Return the lines of the listing from the line with "This screenshot has width=498, height=634." up to and including the line with "I will point(52,62).", reproduced verbatim.

# START OF RECORD SET

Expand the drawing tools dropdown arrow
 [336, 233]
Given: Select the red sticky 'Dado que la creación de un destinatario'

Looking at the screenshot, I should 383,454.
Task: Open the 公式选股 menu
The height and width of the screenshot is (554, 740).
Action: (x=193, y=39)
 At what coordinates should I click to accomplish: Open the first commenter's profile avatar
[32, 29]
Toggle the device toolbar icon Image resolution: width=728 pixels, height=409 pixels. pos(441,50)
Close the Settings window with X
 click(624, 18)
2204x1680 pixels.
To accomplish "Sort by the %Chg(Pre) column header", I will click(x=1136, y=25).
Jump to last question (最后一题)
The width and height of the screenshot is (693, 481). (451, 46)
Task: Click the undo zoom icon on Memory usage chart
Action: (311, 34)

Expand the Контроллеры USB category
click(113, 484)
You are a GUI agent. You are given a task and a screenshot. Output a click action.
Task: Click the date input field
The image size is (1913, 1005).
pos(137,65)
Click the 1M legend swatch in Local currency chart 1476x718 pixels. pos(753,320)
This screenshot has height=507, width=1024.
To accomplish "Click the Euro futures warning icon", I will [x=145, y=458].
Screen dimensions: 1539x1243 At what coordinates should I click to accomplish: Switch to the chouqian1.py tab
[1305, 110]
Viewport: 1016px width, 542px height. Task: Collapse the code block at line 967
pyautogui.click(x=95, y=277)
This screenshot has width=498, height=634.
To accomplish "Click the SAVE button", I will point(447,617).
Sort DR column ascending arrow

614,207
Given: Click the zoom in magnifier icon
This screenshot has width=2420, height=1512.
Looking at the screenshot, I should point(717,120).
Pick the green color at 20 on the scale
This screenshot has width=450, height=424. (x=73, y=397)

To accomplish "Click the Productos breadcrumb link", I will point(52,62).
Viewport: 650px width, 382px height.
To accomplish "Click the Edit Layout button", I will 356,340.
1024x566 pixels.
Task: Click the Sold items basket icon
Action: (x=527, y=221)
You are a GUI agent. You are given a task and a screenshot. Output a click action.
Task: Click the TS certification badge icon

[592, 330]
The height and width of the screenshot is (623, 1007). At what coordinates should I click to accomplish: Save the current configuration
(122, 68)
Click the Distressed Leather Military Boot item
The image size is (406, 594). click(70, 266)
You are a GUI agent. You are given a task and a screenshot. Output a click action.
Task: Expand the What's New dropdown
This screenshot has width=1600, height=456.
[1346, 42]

# END OF RECORD SET

EXERCISE RESULT:
This screenshot has width=498, height=634.
To accomplish "Click the SAVE button", I will point(447,617).
Sort DR column ascending arrow

614,207
Given: Click the zoom in magnifier icon
This screenshot has width=2420, height=1512.
Looking at the screenshot, I should point(717,120).
Pick the green color at 20 on the scale
This screenshot has width=450, height=424. (x=73, y=397)

To accomplish "Click the Productos breadcrumb link", I will point(52,62).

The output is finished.